In her concluding thoughts, the Chatham House Fellow also said that the project has merit in principle but at the same time, admitted that she is making such a statement without having read or considered the feasibility studies or economics of bringing such a project on board.
Former Minister of Public Infrastructure, David Patterson, was in agreement with the position expressed by Dr. Marcel. His reasoning for supporting such a project was premised on the fact that Guyana has poor power generation capacity and infrastructure in place and therefore needs to find a response to the energy demand that is increasing annually by seven percent. Patterson also noted that the previous government had commissioned several studies which examined the feasibility and practicality of the project. It is important to note, however, that none of these studies which Kaieteur News perused prove that the gas-to-shore project is the most viable option for Guyana based on a comparative analysis done against the costs of renewable projects. None of the studies commissioned also show that Guyana and its future generations would not be burdened with the repayment of exorbitant loans taken to fund the project.
Even as Patterson lent support to Guyana having a gas-to-shore project based on the studies his regime would have commissioned, he insisted that the country needs a holistic debate on all the alternatives available to meet the energy needs of the country.
ENVIRONMENTAL AND ECONOMIC DISASTER
Apart from the views offered by Patterson and Dr. Marcel, two other guests on the programme were quite blunt in their remarks that Guyana should stay as far as possible from the project. In fact, International Lawyer, Melinda Janki, stated that the authorities of the day are actually embarking on a “lunatic project” that is tantamount to courting massive debt.
According to a 2018 feasibility study that was handed to the former APNU+AFC administration, a whopping US$304M is needed for ExxonMobil and its partners to bring natural gas from the Stabroek block to Guyana’s shores. The feasibility study, which was compiled by Energy Narrative, a US-based market analysis firm, states that out of the US$304M, ExxonMobil would be responsible for US$165M, which will be used for pipeline construction costs. The remaining US$139M for the construction of the onshore infrastructure will have to be financed by loans taken by the Government of Guyana. Also, Guyana would still have to pay for the transportation of the gas but that price is currently under negotiations between the PPP/C and ExxonMobil.
Further to her concerns about the increase in debt, Janki had expressed that the nation is supposed to see an Environmental Impact Assessment (EIA) on the project before thought is given to its execution. Considering that the law requires EIAs to be done for projects of this nature, Janki is of the belief that the gas to shore venture in its current state, is illegal.
The lawyer also contended that Guyanese are yet to see a current economic analysis which shows that this project is economically sound for Guyana in the long run as opposed to going the route of renewable energy now. Taking the foregoing factors into consideration, Janki said that the gas to shore project is a foolish proposition.

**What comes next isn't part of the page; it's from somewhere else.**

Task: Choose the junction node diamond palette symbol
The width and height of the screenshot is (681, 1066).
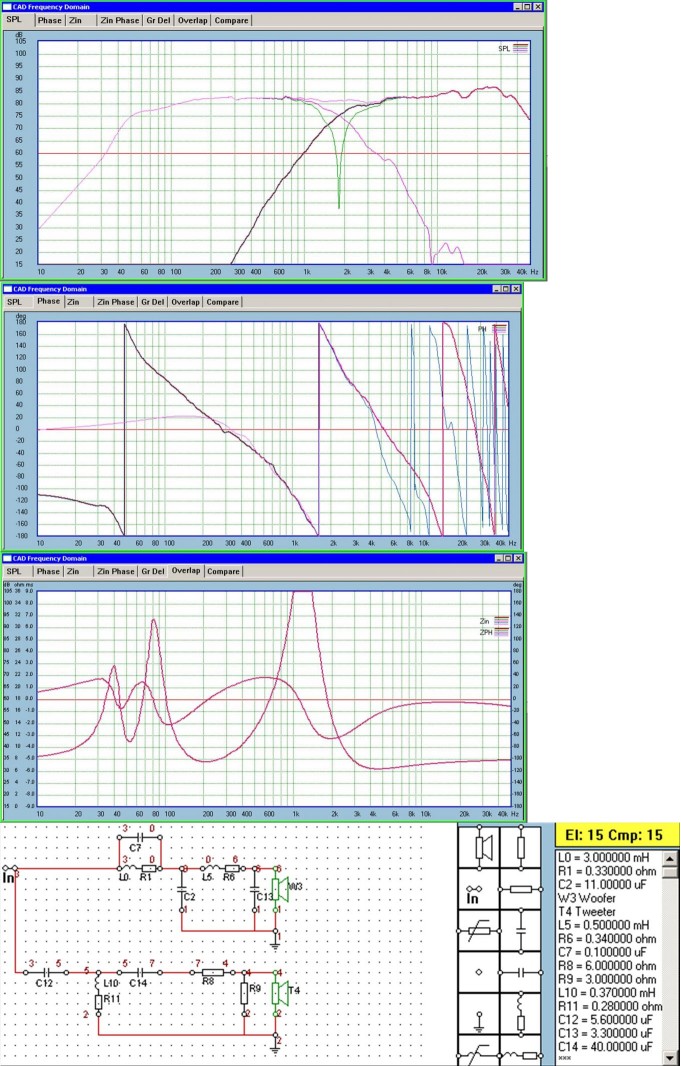Action: (479, 970)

Tom Sanzillo, Director of financial analysis at the Institute for Energy Economics and Financial Analysis (IEEFA), was quick to agree with Janki as he said Guyana has no evidence to show that it can achieve a financially sound arrangement. In fact, Sanzillo said that the lopsided oil deal for the Stabroek Block deal is testimony to the fact that Guyana is incapable of negotiating the best prices for the pipeline and other infrastructure for the gas to shore project.
The financial expert said that Guyana ought to stay clear of the project or else it risks jumping off the edge of a most dangerous precipice.